• **Exercise**
Each of the lines from the one that contains "Open the Eye Scheme card's '6 months' line" to the end of the entries below should be output exactly.

• **Provided data**
########

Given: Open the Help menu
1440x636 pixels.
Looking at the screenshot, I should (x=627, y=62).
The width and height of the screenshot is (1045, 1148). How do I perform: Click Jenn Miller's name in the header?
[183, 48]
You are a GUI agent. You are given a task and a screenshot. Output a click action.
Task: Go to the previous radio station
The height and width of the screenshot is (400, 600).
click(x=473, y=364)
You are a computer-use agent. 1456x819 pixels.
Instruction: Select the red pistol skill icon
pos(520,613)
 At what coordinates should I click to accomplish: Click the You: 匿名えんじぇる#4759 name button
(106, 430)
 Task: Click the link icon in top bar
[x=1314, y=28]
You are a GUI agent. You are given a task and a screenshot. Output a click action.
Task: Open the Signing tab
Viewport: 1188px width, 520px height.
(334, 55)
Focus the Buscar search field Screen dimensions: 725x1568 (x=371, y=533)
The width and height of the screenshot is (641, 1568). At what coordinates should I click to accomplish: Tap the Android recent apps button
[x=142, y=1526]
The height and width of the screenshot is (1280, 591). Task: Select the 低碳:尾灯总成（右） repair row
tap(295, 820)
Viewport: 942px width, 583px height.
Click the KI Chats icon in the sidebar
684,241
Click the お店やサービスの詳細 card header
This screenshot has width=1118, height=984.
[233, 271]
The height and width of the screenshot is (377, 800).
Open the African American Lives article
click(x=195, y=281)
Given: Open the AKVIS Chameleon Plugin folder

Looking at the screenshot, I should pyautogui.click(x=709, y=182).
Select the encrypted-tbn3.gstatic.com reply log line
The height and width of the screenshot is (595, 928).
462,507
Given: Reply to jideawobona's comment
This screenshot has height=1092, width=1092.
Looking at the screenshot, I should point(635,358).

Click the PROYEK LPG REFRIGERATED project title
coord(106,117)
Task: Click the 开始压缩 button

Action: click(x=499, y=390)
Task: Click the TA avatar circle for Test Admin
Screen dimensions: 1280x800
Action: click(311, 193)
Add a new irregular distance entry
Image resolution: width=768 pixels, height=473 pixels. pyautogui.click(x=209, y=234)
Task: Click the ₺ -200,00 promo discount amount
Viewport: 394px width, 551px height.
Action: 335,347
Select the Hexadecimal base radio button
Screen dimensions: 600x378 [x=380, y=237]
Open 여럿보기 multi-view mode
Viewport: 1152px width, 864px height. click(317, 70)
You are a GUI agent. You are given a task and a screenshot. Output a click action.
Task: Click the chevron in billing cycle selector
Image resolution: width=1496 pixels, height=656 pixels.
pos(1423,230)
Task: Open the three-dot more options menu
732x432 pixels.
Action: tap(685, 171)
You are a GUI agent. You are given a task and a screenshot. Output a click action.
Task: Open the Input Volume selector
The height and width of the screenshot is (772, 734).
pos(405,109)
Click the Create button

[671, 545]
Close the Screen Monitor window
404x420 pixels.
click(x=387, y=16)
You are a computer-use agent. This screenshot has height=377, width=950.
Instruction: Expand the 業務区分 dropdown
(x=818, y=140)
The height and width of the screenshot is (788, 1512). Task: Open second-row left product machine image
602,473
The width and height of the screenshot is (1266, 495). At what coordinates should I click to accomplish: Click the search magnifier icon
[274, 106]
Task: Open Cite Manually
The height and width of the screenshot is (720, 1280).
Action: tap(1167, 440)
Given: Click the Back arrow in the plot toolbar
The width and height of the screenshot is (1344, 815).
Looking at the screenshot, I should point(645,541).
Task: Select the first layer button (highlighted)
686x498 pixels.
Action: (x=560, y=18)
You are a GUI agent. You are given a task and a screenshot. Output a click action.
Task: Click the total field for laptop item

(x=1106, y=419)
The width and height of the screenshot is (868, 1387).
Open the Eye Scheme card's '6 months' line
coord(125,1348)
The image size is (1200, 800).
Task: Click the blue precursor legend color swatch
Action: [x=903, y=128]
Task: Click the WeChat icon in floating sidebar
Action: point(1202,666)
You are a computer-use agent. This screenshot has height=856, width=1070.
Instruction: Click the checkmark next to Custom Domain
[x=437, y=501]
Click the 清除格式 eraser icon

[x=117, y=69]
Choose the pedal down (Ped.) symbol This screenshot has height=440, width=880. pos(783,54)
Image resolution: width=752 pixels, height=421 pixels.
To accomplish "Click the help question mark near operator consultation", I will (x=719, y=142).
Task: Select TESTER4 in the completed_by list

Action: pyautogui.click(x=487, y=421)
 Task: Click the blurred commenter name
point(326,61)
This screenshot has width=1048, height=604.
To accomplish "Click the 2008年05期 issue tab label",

########

• **Written answer**
Open the Eye Scheme card's '6 months' line
coord(125,1348)
The image size is (1200, 800).
Task: Click the blue precursor legend color swatch
Action: [x=903, y=128]
Task: Click the WeChat icon in floating sidebar
Action: point(1202,666)
You are a computer-use agent. This screenshot has height=856, width=1070.
Instruction: Click the checkmark next to Custom Domain
[x=437, y=501]
Click the 清除格式 eraser icon

[x=117, y=69]
Choose the pedal down (Ped.) symbol This screenshot has height=440, width=880. pos(783,54)
Image resolution: width=752 pixels, height=421 pixels.
To accomplish "Click the help question mark near operator consultation", I will (x=719, y=142).
Task: Select TESTER4 in the completed_by list

Action: pyautogui.click(x=487, y=421)
 Task: Click the blurred commenter name
point(326,61)
This screenshot has width=1048, height=604.
To accomplish "Click the 2008年05期 issue tab label",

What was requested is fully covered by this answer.